Lean in. Soften. Breathe. Find the space.
The infinitely wise Karen Maezen Miller says that in order to practice at the kitchen sink, you have to practice at the cushion. If we are to have the resources and resiliency to remain present through the challenging moments of motherhood, we have to hone or practice those skills somewhere--and, for me, both the meditation cushion and the yoga mat are that training ground. And whether I am on the mat, the cushion, or at the kitchen sink, what I am working with is the same: that urge to bolt, to scratch the itch, to reject the present moment. Tibetan Buddhists have a word for it: shenpa, which means "attachment", or "being hooked" or "stuck." This hooked feeling has a familiar, ancient flavor: we've been there a million times before. Something irritates us, displeases us, doesn't line up with what we feel should be happening in the moment, and before we know it--boom, we're hooked. We're hooked, and we're being reeled into an old story about how unpleasant things are, and there's this irresistible urge to act out in a violent way: to bail, to scream, to lash out. Sound familiar?

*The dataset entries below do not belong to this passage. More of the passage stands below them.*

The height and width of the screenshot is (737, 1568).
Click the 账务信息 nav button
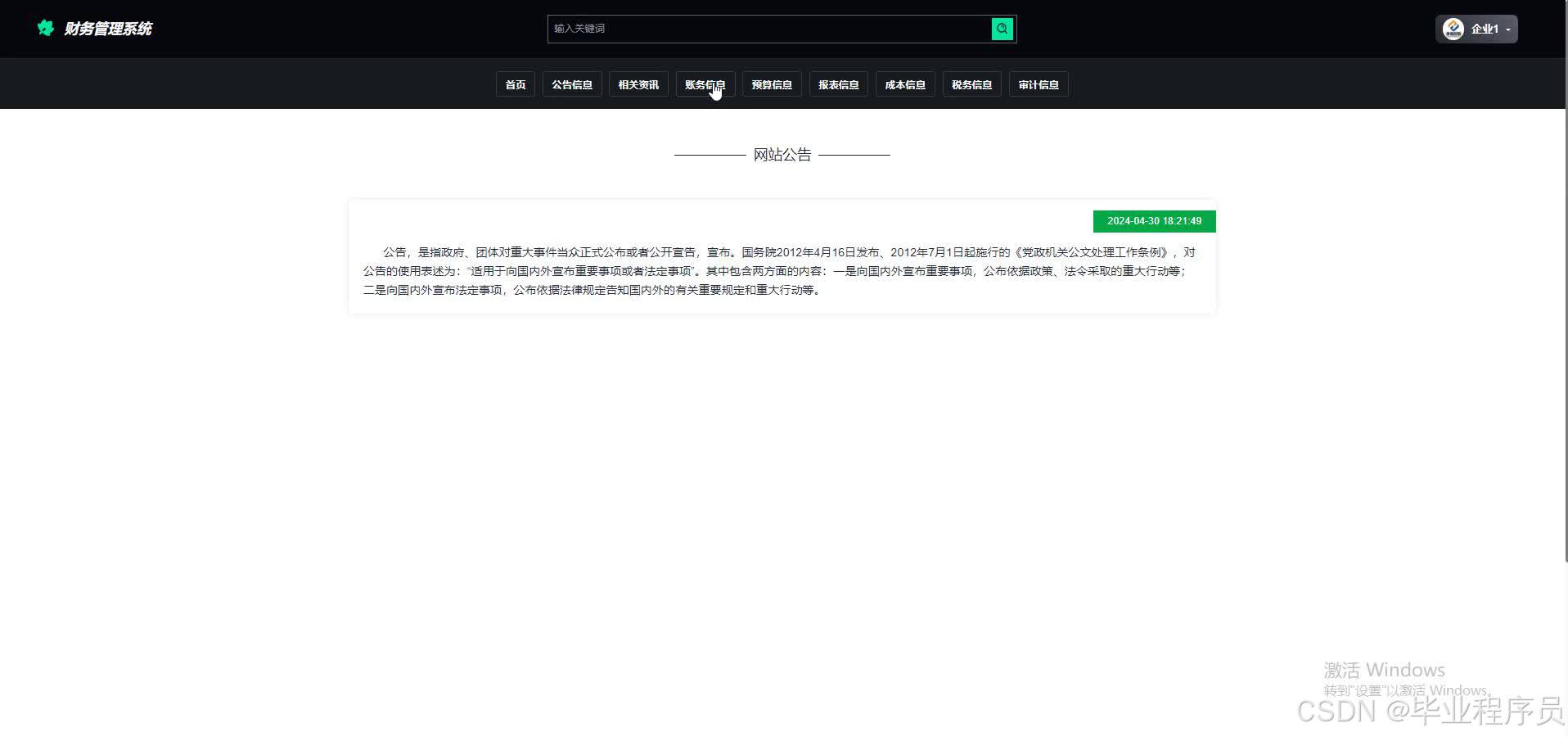705,84
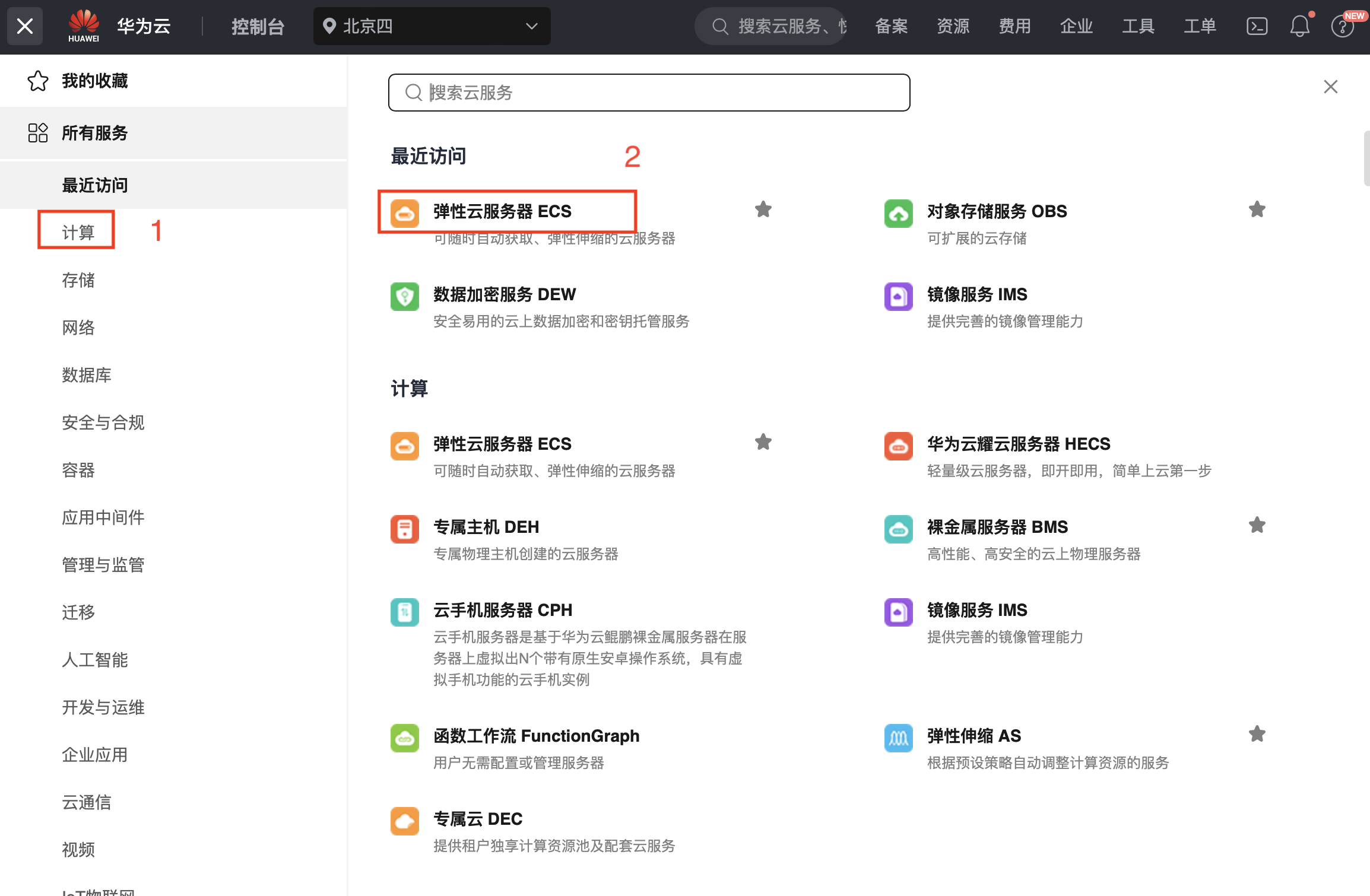Click the Dedicated Host DEH icon

pyautogui.click(x=404, y=529)
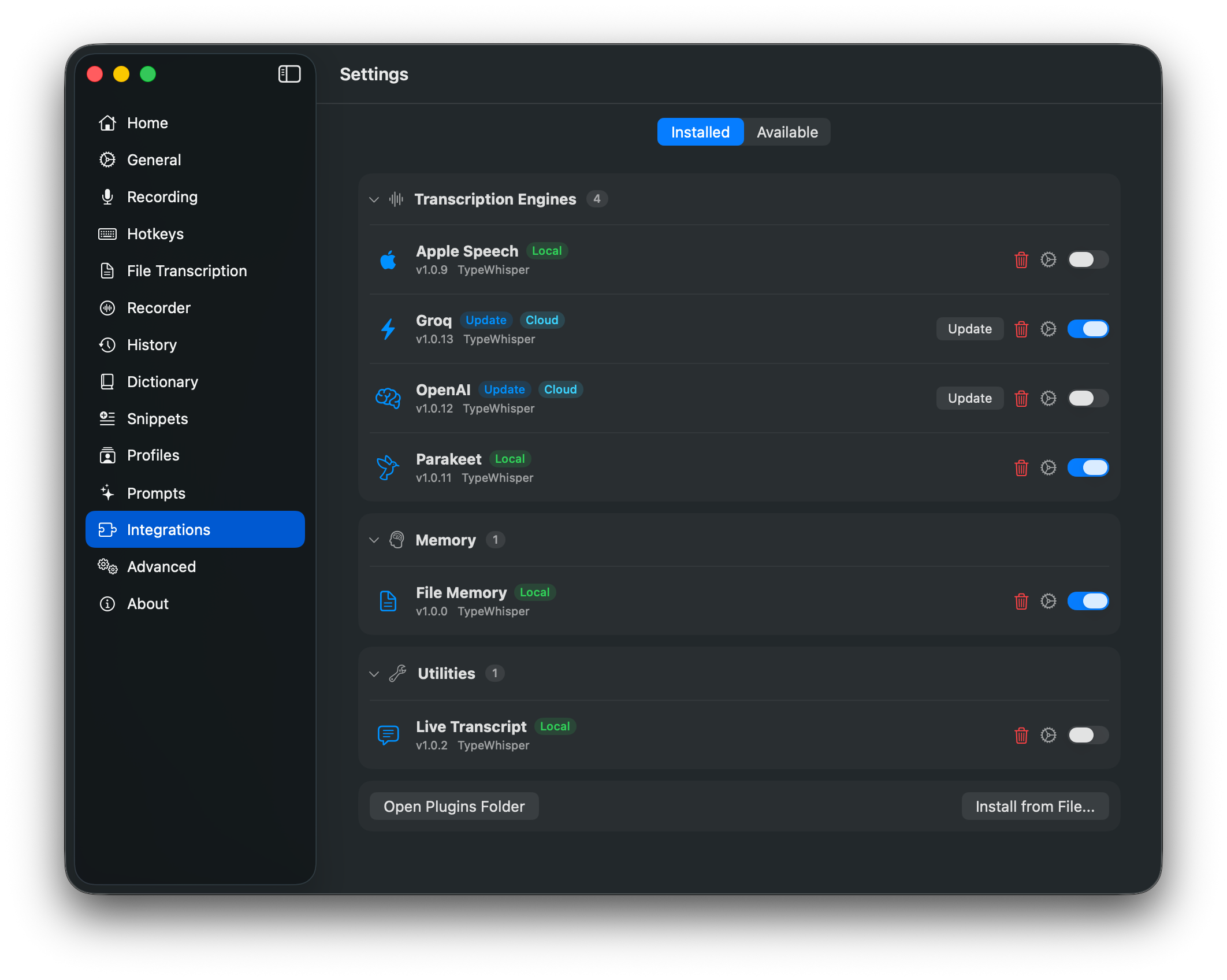
Task: Click Update on the Groq plugin
Action: [969, 329]
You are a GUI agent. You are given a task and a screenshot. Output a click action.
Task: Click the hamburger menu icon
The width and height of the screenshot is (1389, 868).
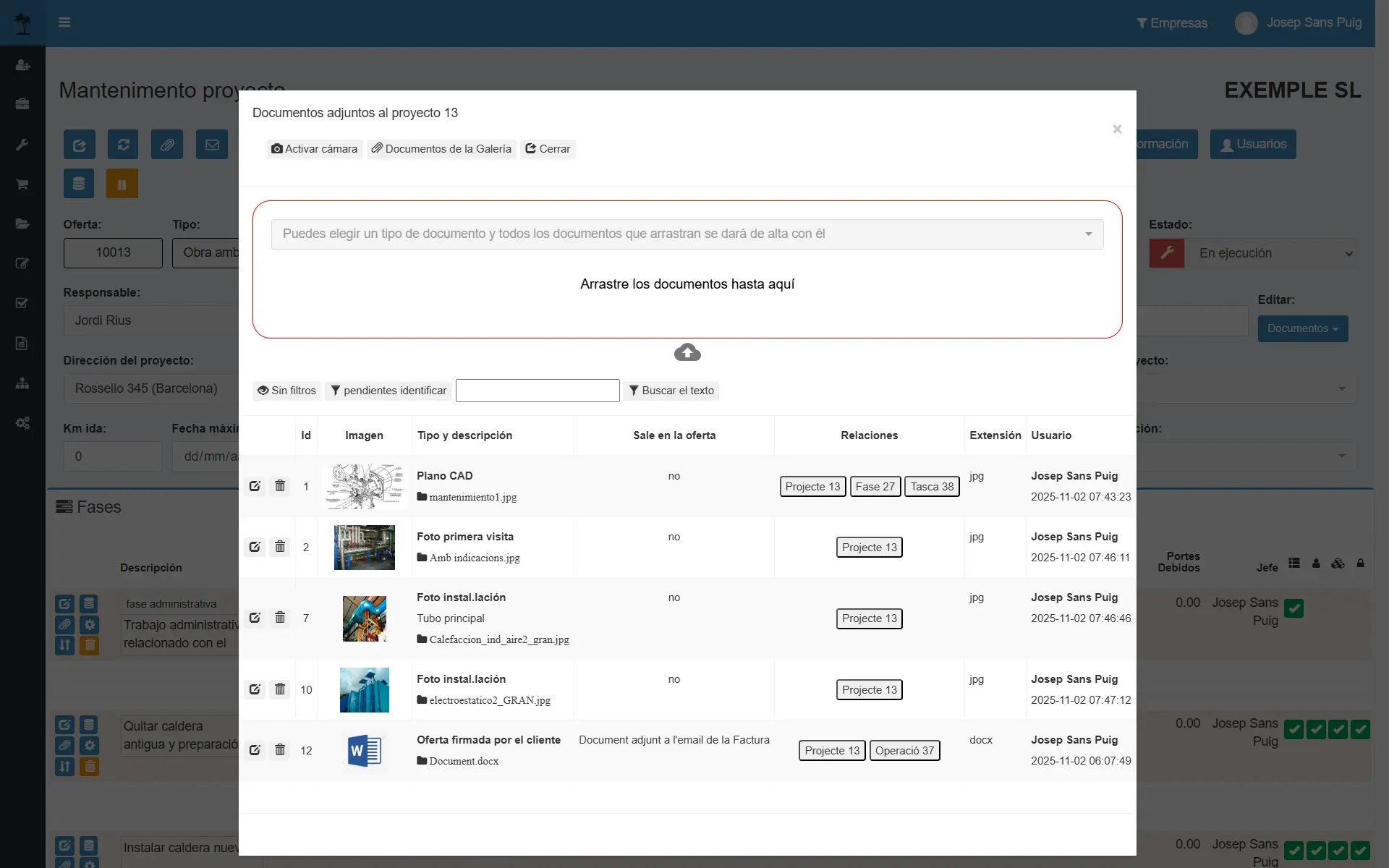tap(64, 22)
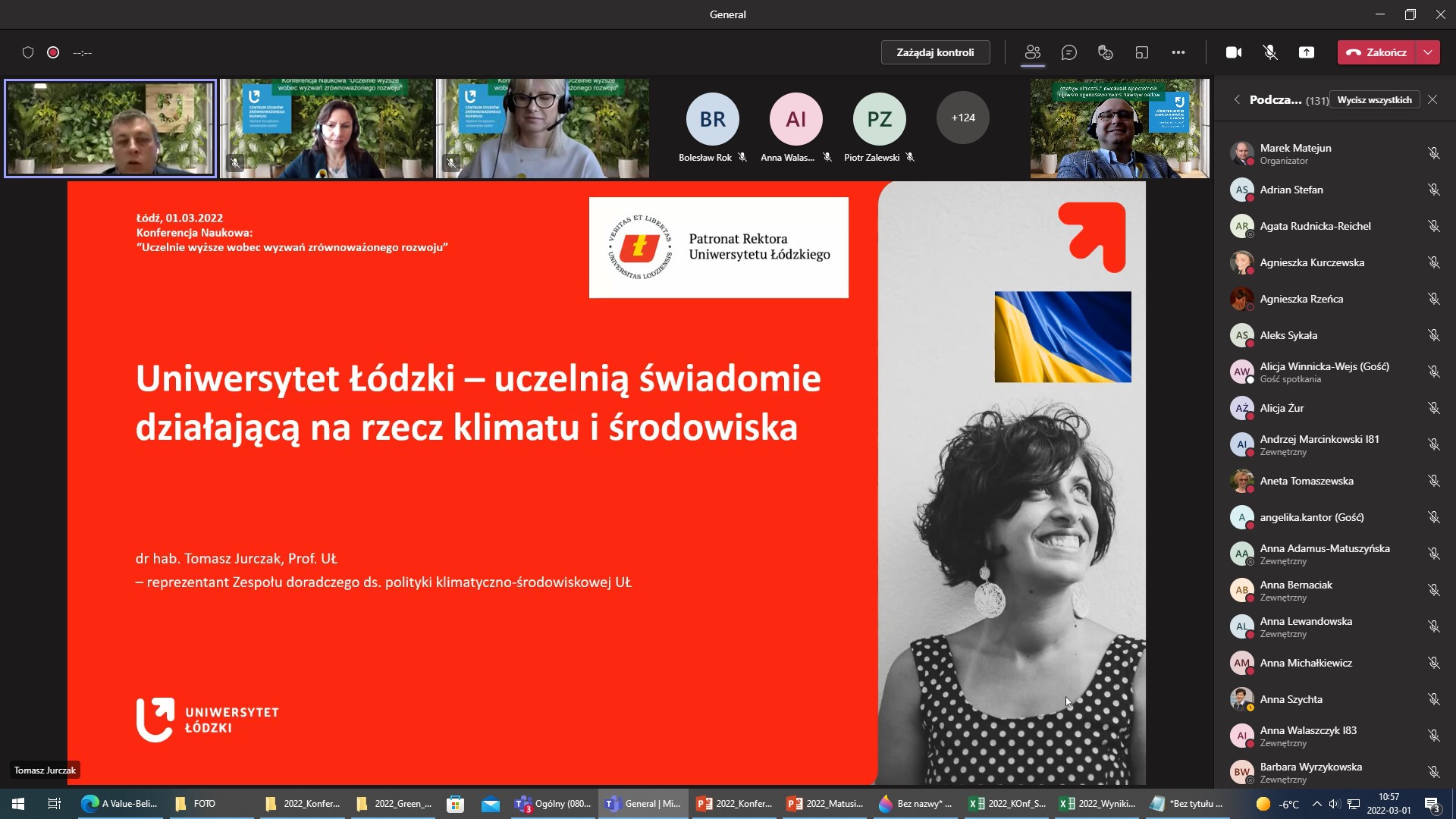Collapse the Podcza... panel back chevron
1456x819 pixels.
(x=1237, y=99)
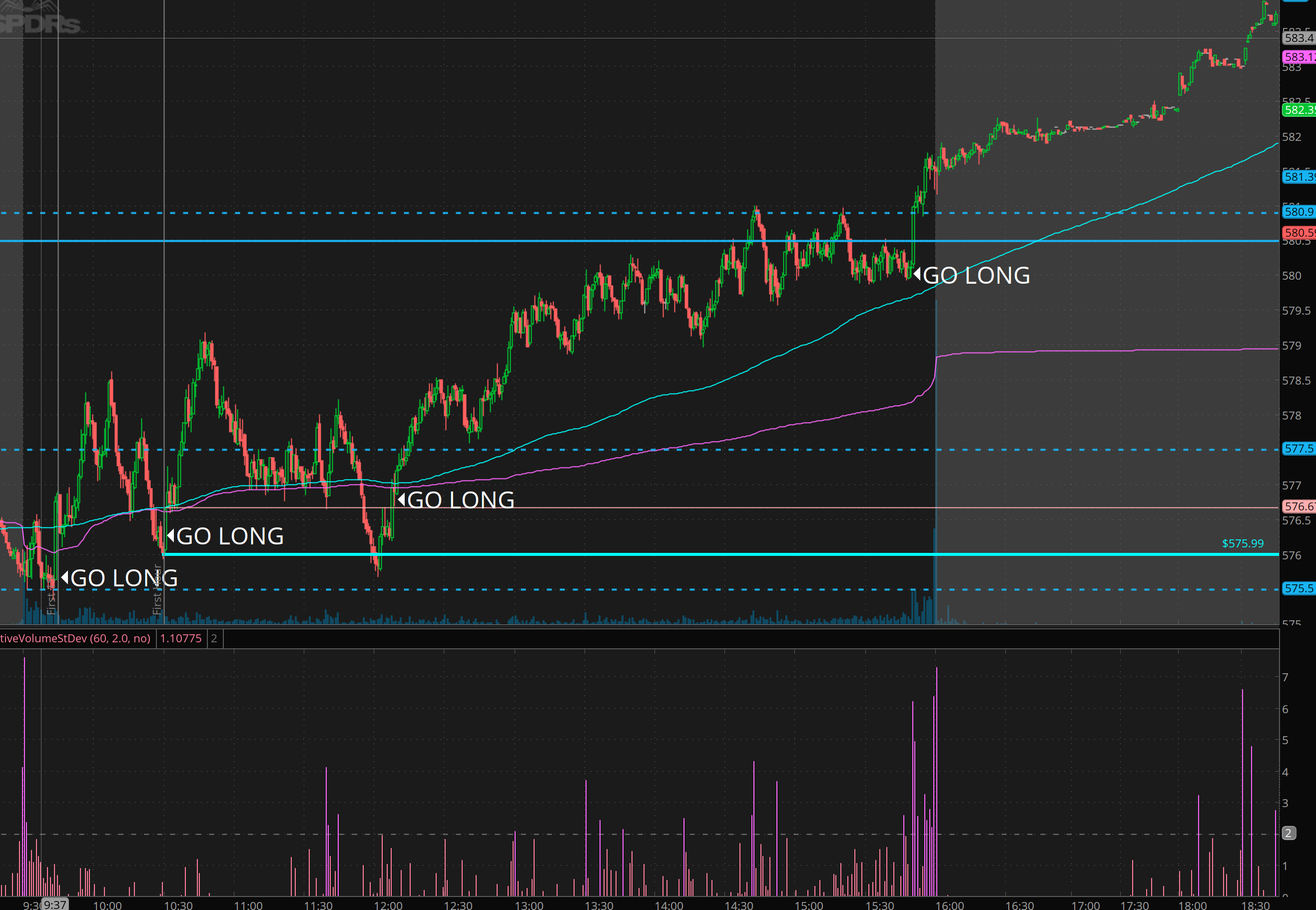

What mindfulness practice gives us, whether it's yoga practice, yin or otherwise, or meditation practice, is not a life free from such moments of feeling hooked. (Wouldn't that be nice?) Instead, it teaches us to develop the skills to first recognize when we're being hooked, and then to allow a pause in which to breathe, find space, and soften. That pause is what allows us to remain present with the difficult sensations in the pose, and find the release on the other side. That pause is what allows us to remain present with the cranky toddler, to find enough space in which to breathe, and connect to the inner resource that will turn the moment into a tickle fight instead of a generalized tantrum.
I wouldn't have a prayer of finding that breath, that pause, at the kitchen sink, if I hadn't developed the ability to do so on the mat. When I first encountered yin yoga, I knew I had found a practice that would profoundly inform and support me when I became a mother. I leaned on the practice all throughout my journey to conception, and through my pregnancy. Since becoming a mother, it has been a constant companion, a resource and a refuge, one for which I am deeply grateful. I drift away from it from time to time, oftentimes being too tired in the evenings to even go lie down on my mat. But it was a wonderful treat to revel in over two hours of guided practice this past weekend, to go back to the source as it were, and to find fresh inspiration. I know I'll reap the benefits of it next time I'm at the kitchen sink, feeling that old familiar itch again.
For much deeper and more eloquent discussions of shenpa, please turn to two wonderful books by the incomparable Pema Chodron: Practicing Peace in Times of War, and Taking the Leap.